If a moving body can be observed directly (whole body or its extremities), surface markers can be used and commercially available movement analysis systems (e.g., for gait analysis) exist for biomechanical analysis. Our focus in this chapter is on much more detailed quantitative analysis of moving tissues inside the body using magnetic resonance imaging (MRI).


MRI has sufficient soft tissue contrast and ability to view into different compartments, so it is ideal for and utilized heavily in routine anatomical soft tissue imaging. In recent years, with combined advances in fast imaging hardware, innovative movement imaging protocols, and advanced computational image processing tools, dynamic musculoskeletal imaging has moved more and more into the mainstream of clinical imaging practice. Although most of its current use remains qualitative, just showing 2D or 3D image sets in series as movies, practical techniques for detailed quantitative biomechanical analysis of moving tissues are available today for inquisitive clinicians and for researchers who are trying to unravel delicate relationships between soft tissue components during locomotion in vivo.


In the past, dynamic motion imaging utilized clinically inapplicable methods, such as 3D X-ray stereophotogrammetry that required the insertion of metal balls into the bones (Lundberg 1989). Computerized tomography (CT), with recent advances in its hardware and speed, can be utilized for the same purpose, if the focus is predominantly on the bones (Crisco et al. 1999). CT with advanced post-processing tools eliminates the need for implantable markers; however, X-ray doses become critical when multiple 3D datasets are needed. In comparison, ultrasound imaging produces relatively low resolution images for soft tissue movement analysis with modest contrast only at some of the tissue boundaries, but its use is much cheaper.
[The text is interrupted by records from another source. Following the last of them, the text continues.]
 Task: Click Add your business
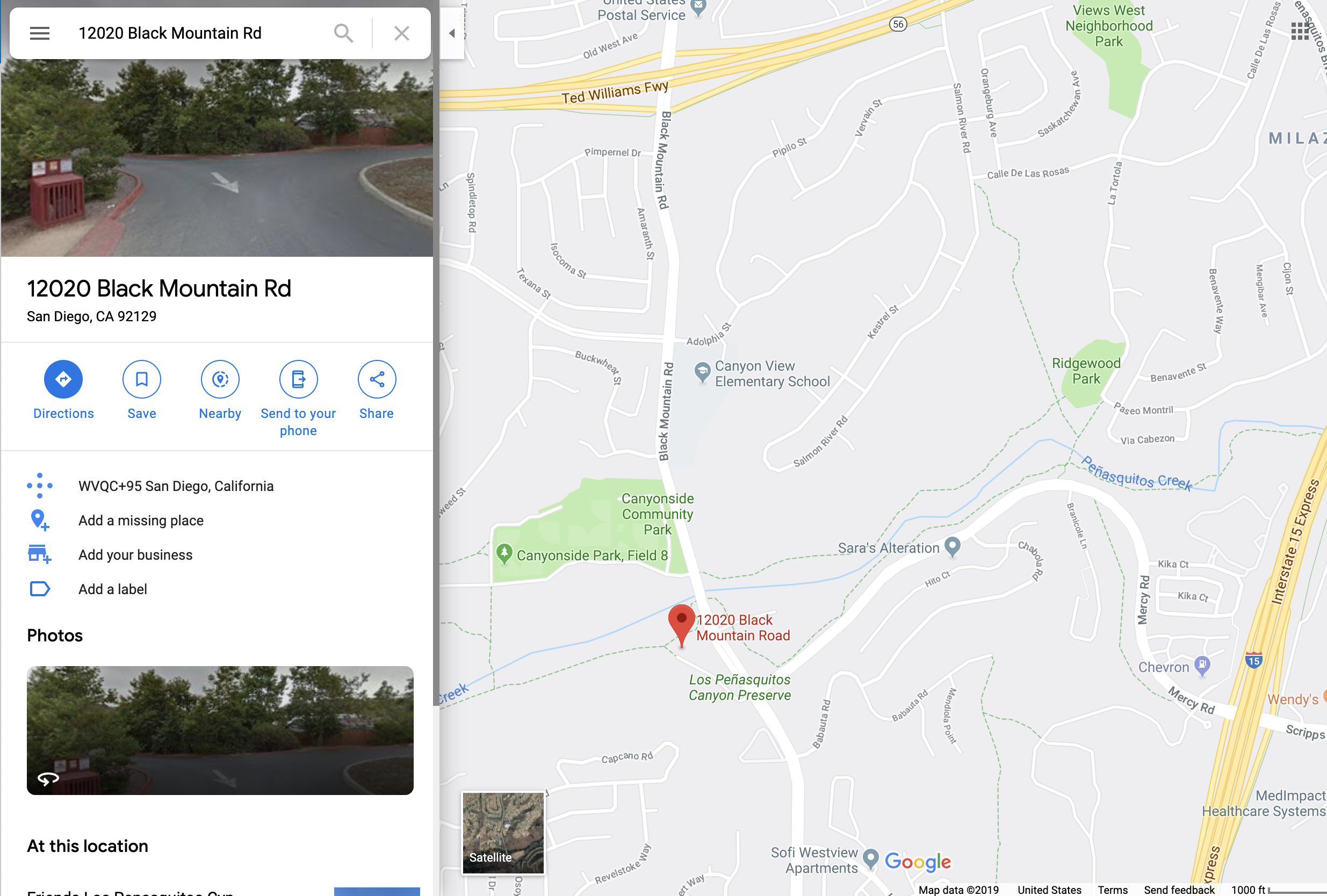[x=135, y=554]
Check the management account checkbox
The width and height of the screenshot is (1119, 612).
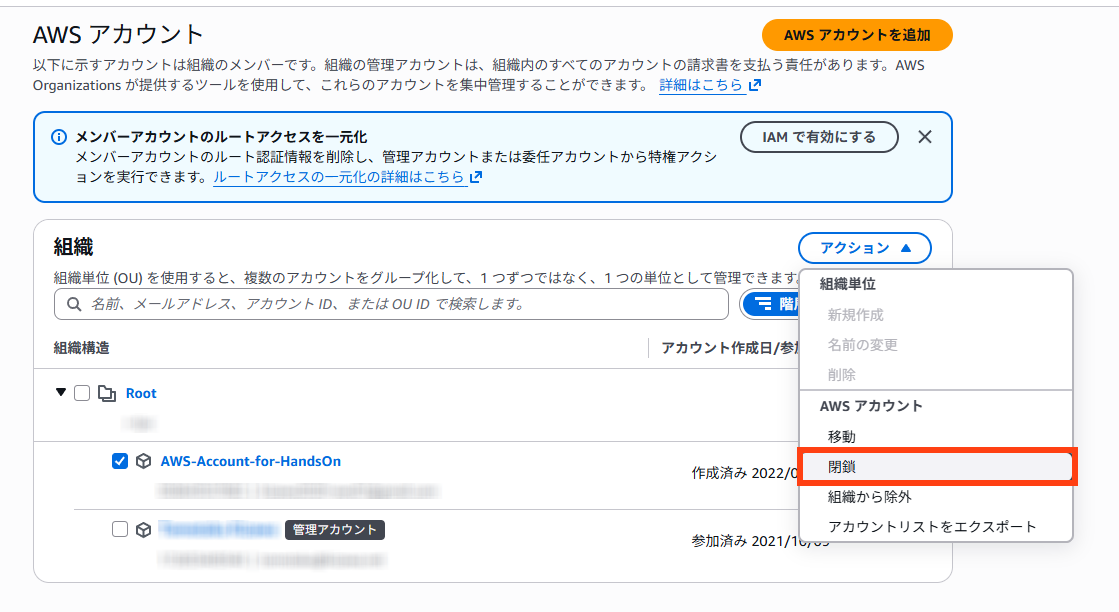(120, 529)
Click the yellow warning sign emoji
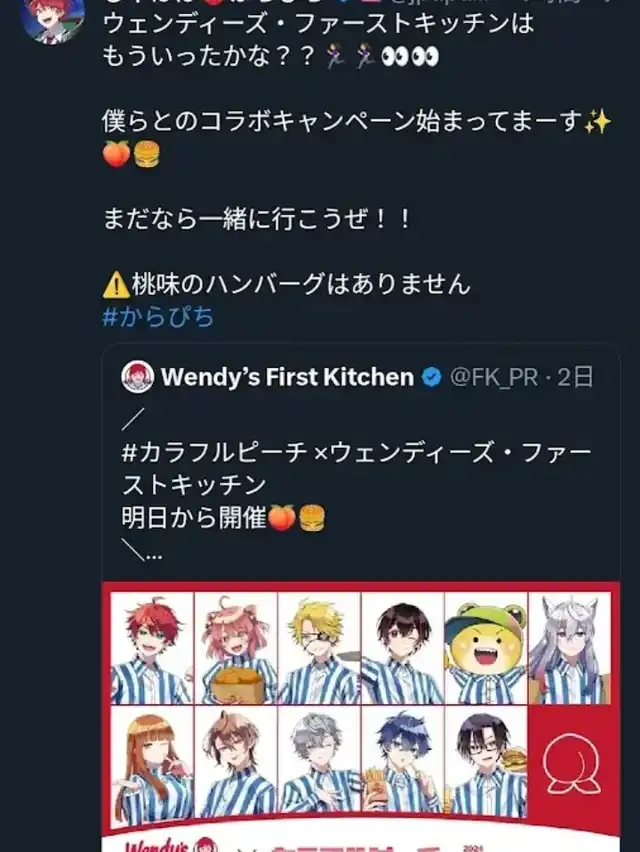Image resolution: width=640 pixels, height=852 pixels. pos(115,285)
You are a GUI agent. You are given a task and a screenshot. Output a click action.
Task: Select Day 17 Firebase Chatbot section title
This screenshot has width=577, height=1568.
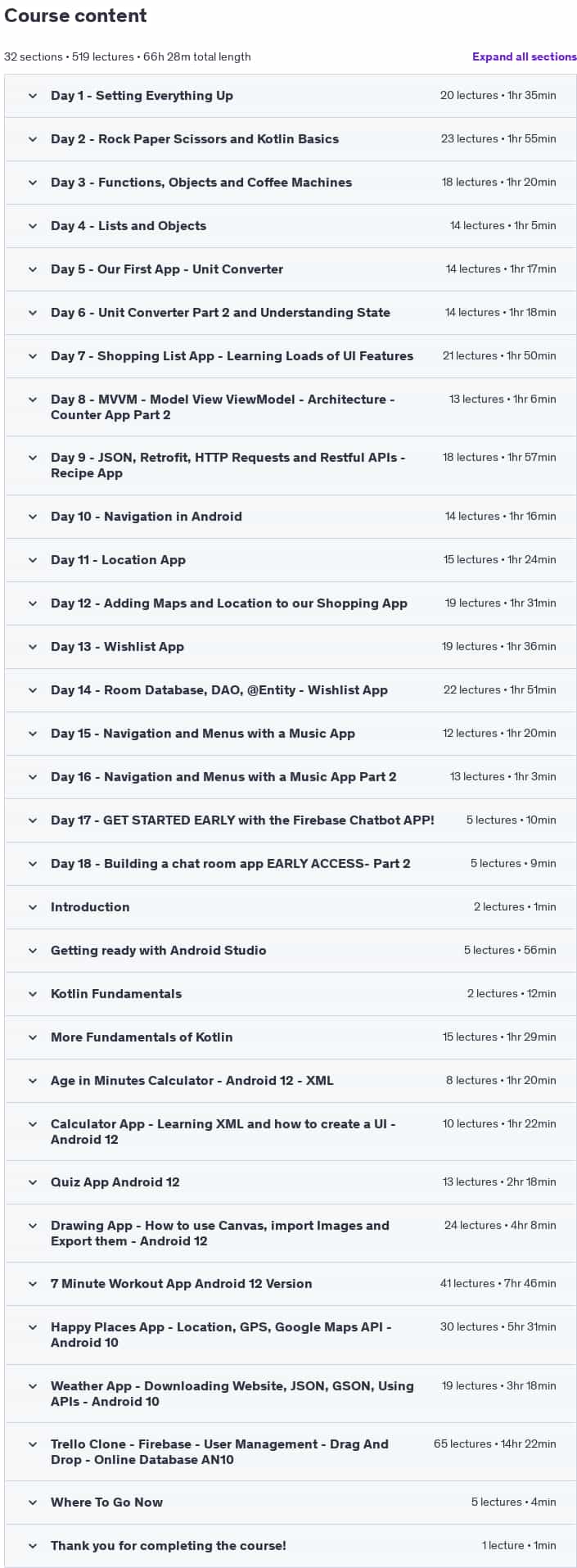(242, 820)
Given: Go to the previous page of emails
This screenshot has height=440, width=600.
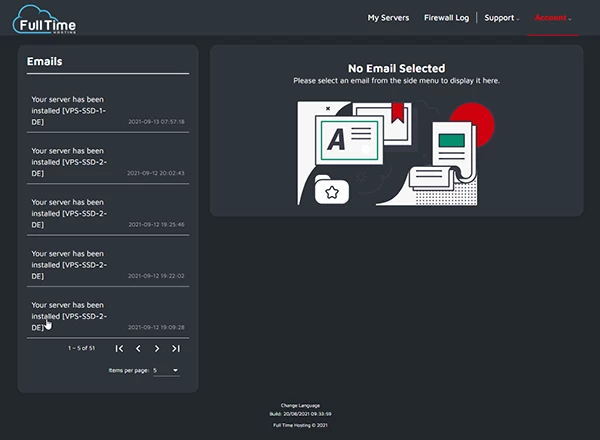Looking at the screenshot, I should [138, 348].
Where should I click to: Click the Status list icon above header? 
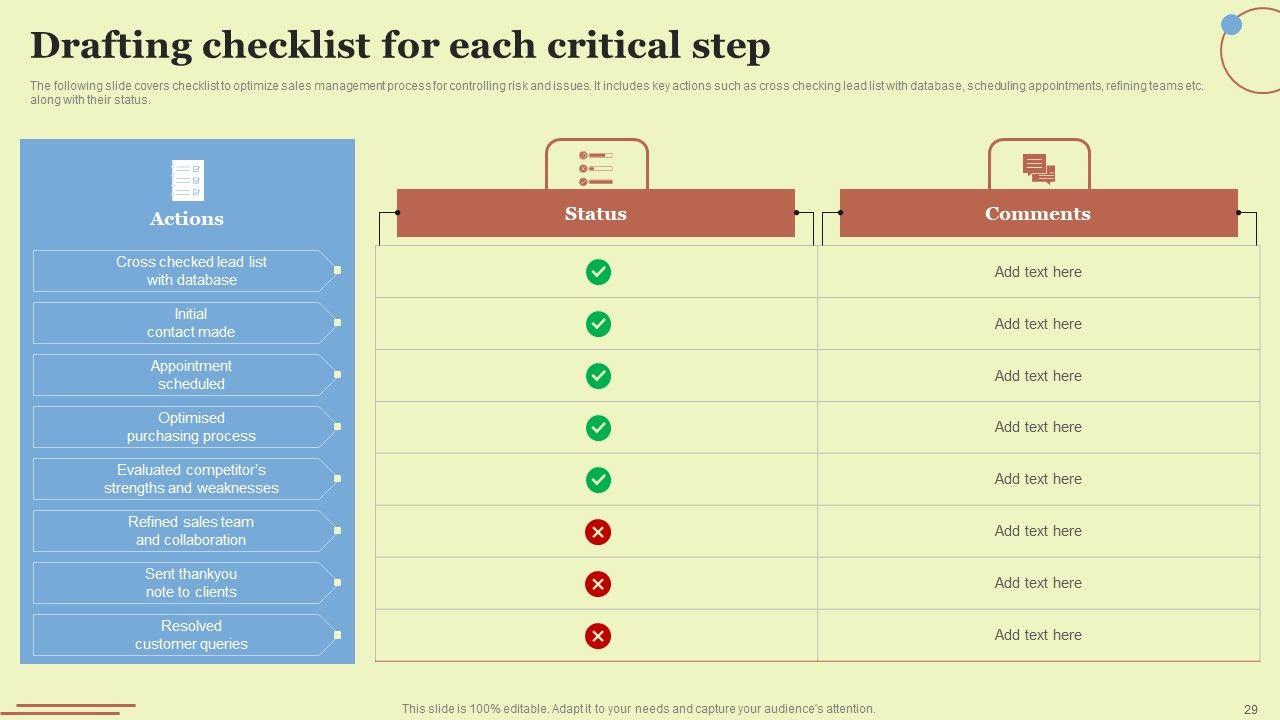pyautogui.click(x=596, y=168)
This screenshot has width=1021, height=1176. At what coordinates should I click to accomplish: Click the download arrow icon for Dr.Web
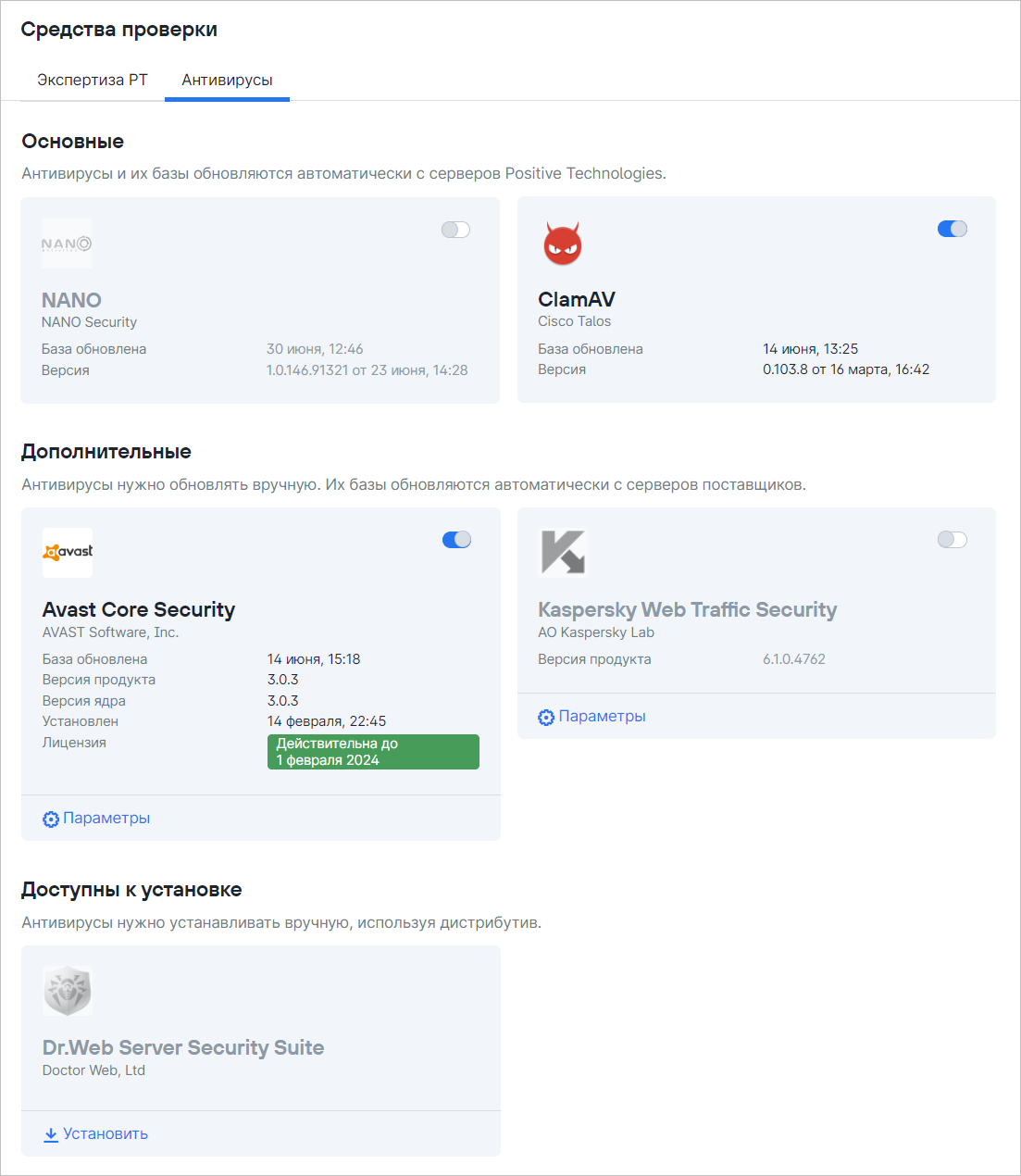coord(51,1134)
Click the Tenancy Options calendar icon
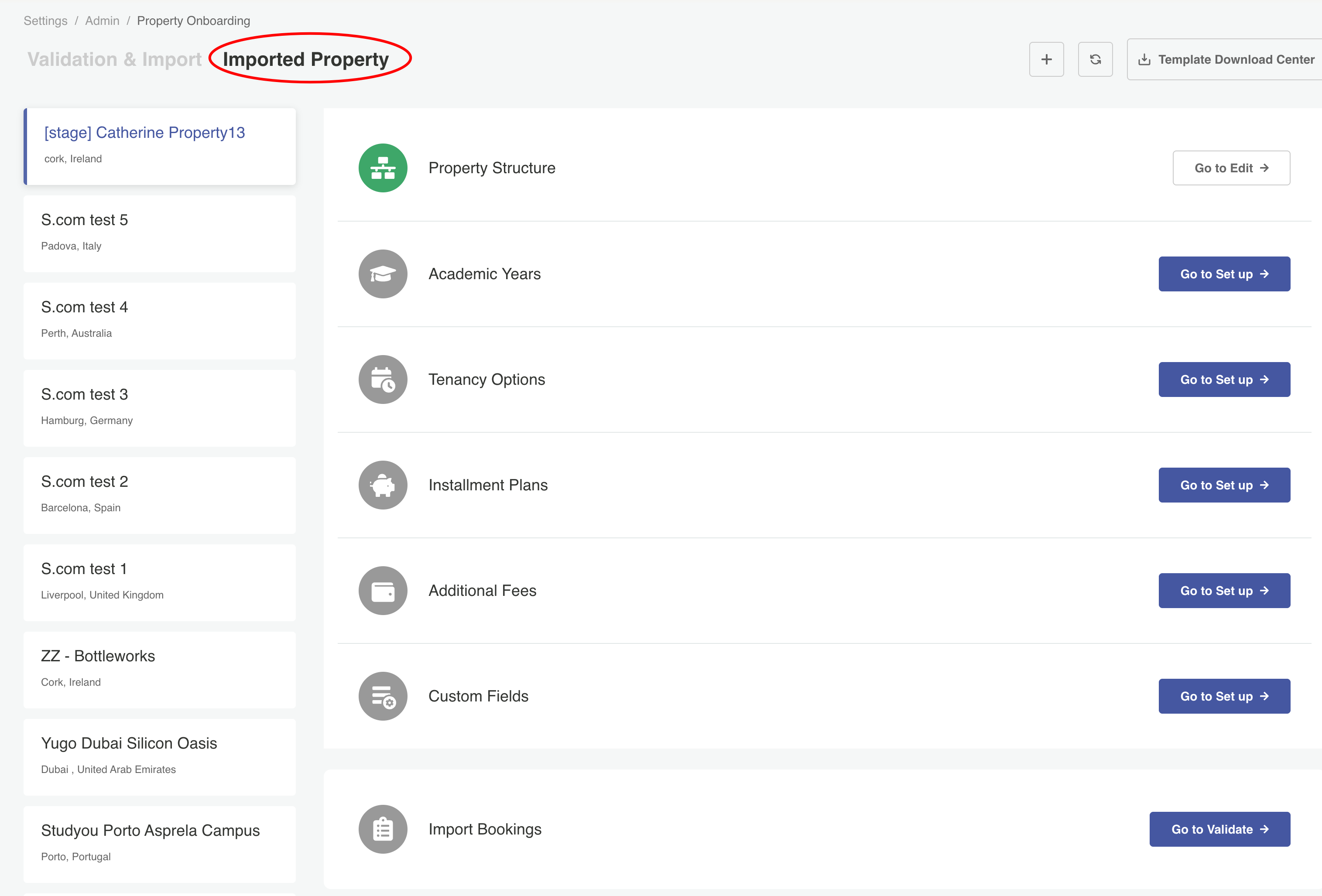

MRI, without ionizing radiation effects, is ideal for repeated and prolonged experiments, routinely required in musculoskeletal research. The basic principle is that molecules (e.g., hydrogen nuclei) acting like dipoles (their top-like movement is referred to as spin) are aligned by a static magnetic field and, by dynamic high-frequency radio signals, specific molecules are given special magnetic properties which can be imaged. Since these magnetic properties are temporary, real tissue properties can be used to study dynamic change of the tissues. MRI has an additional advantage that images can be acquired at positions and orientations defined by the user, as long as the subjects are not claustrophobic and the planned movement can be performed within the scanner’s confined spaces. Ongoing efforts to provide nonclaustrophobic machines (such as open magnets) will help dynamic musculoskeletal imaging only in a limited way, since most of such systems suffer from signal-to-noise limitations due to their low static magnetic fields (yielding lower temporal and/or spatial resolution). Newer short- and wide-bore magnets with 1.5 T or higher magnetic fields provide some marginal solution, since movements are still restricted. Standing during MR imaging, most exercise routines, and weight bearing is still not common practice except with few specialized systems (Gilbert et al. 2006) or creative solutions. Most of the time, the equipment costs (both at startup and maintenance) and expertise required for its advanced utilization are the real limitations of dynamic MR imaging.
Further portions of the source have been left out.